_WHAT IS EXPECTED:_
Every line below containing the word "computer" should be found and copied.

(Stored data)
■ ■ ■

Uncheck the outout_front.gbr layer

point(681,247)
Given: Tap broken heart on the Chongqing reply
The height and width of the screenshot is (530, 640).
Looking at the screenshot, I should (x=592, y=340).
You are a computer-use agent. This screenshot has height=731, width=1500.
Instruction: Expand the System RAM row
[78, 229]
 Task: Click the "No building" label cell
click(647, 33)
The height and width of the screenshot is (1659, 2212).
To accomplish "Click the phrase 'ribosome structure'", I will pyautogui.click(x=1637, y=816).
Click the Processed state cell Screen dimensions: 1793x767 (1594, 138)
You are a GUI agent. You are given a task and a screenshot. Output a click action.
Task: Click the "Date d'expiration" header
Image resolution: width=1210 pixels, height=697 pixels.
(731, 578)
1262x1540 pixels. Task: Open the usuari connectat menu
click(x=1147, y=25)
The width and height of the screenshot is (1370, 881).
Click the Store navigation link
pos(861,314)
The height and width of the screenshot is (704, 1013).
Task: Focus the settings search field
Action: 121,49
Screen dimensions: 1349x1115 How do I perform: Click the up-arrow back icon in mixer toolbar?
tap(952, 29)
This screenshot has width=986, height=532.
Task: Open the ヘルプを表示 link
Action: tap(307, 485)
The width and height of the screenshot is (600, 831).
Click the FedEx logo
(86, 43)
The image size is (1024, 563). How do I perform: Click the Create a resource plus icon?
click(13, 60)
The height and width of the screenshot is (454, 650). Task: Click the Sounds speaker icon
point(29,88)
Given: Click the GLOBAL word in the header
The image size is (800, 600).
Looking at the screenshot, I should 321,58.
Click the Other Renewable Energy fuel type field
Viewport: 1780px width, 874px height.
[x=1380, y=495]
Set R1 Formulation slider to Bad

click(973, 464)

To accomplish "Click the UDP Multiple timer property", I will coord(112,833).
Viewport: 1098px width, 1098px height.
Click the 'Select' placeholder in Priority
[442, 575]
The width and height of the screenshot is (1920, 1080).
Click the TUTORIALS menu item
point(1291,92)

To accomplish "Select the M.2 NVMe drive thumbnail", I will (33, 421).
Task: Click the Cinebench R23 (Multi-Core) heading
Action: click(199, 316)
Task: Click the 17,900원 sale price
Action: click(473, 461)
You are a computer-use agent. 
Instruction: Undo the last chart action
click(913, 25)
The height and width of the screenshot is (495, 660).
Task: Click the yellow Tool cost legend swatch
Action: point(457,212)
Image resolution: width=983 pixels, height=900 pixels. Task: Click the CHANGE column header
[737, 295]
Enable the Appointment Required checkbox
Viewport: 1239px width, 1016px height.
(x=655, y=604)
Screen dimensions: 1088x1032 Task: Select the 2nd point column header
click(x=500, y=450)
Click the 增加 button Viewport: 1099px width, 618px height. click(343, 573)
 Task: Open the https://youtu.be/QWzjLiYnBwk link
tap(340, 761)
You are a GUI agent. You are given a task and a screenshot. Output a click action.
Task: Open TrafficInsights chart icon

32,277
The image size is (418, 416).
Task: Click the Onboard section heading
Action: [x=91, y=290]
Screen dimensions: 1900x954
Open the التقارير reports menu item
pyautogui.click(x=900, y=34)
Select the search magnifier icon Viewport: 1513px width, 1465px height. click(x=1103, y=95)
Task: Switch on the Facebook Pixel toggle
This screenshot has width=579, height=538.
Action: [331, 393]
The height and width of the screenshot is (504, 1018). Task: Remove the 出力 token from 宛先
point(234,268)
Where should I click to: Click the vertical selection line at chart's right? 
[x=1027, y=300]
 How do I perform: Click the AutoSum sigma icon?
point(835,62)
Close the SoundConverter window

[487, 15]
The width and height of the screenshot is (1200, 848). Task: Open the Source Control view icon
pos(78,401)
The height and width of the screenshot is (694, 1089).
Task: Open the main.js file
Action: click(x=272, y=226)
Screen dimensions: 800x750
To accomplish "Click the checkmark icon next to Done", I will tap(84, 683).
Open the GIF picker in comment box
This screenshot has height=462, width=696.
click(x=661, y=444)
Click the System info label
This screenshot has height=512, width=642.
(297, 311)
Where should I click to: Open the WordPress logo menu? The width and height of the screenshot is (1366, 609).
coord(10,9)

■ ■ ■

_SOLUTION:_
You are a computer-use agent. This screenshot has height=731, width=1500.
You are a computer-use agent. 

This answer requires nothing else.